Exercise prompt:
Output all of the material beneath this line exactly as it is.
━━━━━━
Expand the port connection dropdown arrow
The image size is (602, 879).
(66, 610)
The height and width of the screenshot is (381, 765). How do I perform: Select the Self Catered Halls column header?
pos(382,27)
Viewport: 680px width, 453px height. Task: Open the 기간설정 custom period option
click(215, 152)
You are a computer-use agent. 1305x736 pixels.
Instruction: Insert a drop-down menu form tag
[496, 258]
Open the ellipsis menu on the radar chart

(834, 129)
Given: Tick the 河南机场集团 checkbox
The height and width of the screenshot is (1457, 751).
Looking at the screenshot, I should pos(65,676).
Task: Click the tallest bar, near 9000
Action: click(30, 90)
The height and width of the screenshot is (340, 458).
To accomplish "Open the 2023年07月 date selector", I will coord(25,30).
━━━━━━
Exercise result:
Expand the port connection dropdown arrow
The image size is (602, 879).
(66, 610)
The height and width of the screenshot is (381, 765). How do I perform: Select the Self Catered Halls column header?
pos(382,27)
Viewport: 680px width, 453px height. Task: Open the 기간설정 custom period option
click(215, 152)
You are a computer-use agent. 1305x736 pixels.
Instruction: Insert a drop-down menu form tag
[496, 258]
Open the ellipsis menu on the radar chart

(834, 129)
Given: Tick the 河南机场集团 checkbox
The height and width of the screenshot is (1457, 751).
Looking at the screenshot, I should pos(65,676).
Task: Click the tallest bar, near 9000
Action: click(30, 90)
The height and width of the screenshot is (340, 458).
To accomplish "Open the 2023年07月 date selector", I will coord(25,30).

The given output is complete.